Leserforum

„Geschwister-Scholl- Straße“ als Alternative

von Redaktion

Zum Bericht „Die Sache mit den Straßennamen“, erschienen im Lokalteil:

Dankenswerter Weise wird von OVB-Mitarbeiterin Karin Wunsam die vor 30 Jahren geführte Diskussion um den problematischen Straßennamen „Langbehnstraße“ wieder aufgegriffen. Nach jemandem eine Straße zu benennen, ist immer eine große Auszeichnung, und diese Ehre wird grundsätzlich nur jemandem zuteil, der sich besondere Verdienste erworben hat.

Kann man das von Langbehn sagen? Er wird zurecht als jemand gekennzeichnet, der die Demokratie abgelehnt hat, Antisemit war und als „Wegbereiter des Nationalsozialismus“ gesehen wird. Warum wurde überhaupt nach ihm, der angeblich mit Rosenheim nichts zu tun hatte, eine Straße benannt? Man muss wohl befürchten, dass seine Gedanken damals in unserer Stadt auf fruchtbaren Boden fielen.
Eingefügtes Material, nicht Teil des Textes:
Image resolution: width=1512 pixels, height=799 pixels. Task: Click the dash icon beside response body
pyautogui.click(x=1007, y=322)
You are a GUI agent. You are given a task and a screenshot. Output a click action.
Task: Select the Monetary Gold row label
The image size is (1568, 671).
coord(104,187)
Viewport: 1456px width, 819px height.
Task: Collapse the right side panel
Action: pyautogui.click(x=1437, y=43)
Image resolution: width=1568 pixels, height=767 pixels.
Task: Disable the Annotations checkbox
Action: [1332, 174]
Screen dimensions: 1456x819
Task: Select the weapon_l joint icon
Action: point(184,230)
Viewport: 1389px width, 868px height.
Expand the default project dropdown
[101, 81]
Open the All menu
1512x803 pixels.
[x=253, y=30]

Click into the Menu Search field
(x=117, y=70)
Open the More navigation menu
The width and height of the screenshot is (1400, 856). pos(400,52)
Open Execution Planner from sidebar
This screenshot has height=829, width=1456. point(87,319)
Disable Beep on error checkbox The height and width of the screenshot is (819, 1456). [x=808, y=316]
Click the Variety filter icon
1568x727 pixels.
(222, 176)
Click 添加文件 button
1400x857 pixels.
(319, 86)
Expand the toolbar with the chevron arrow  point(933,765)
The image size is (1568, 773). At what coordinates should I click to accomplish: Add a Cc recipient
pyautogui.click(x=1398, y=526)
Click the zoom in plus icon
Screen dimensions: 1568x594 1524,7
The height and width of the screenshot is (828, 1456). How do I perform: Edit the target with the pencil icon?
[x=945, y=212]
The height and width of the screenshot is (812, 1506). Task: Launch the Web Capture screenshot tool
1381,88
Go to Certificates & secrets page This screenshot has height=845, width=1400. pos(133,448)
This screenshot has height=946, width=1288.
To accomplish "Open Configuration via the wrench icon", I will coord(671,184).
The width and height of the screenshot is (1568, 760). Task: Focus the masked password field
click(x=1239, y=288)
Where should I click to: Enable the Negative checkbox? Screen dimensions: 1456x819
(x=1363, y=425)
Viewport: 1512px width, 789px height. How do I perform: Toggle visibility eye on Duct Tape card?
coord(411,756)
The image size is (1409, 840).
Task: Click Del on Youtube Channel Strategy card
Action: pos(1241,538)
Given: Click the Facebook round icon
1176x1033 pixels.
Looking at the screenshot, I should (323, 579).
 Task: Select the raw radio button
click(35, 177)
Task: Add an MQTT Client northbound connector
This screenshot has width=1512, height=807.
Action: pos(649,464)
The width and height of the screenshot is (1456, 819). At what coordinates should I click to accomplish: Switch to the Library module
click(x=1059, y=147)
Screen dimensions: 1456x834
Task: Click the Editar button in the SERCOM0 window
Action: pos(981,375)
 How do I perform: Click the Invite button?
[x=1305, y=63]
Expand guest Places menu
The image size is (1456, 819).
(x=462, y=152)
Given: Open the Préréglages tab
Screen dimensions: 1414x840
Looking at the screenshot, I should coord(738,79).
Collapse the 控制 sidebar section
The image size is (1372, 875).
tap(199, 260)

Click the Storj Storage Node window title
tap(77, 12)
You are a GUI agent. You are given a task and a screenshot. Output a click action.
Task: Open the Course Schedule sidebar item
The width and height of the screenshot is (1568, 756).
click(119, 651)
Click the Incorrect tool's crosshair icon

Allerdings gibt es, wie jeder weiß, den Antisemitismus immer noch, ja antisemitische Straftaten nehmen in den letzten Jahren ständig zu. 2020 registrierten die Behörden 2351 entsprechende Anzeigen. Grund genug, um mit einer Auswechslung des Straßennamens „Langbehnstraße“ ein Zeichen zu setzen. Als die Nazizeit vorüber war, bekamen (fast) alle Straßen, die entsprechende Namen trugen, wieder ihren alten oder einen neuen Namen. Dabei wurden aber offensichtlich Vorbilder der Nazis übersehen, sodass es unsere Aufgabe heute ist, die entsprechenden Umbenennungen zügig durchzuführen. Der damalige Vorschlag „Geschwister.Scholl-Straße“ ist ausgezeichnet.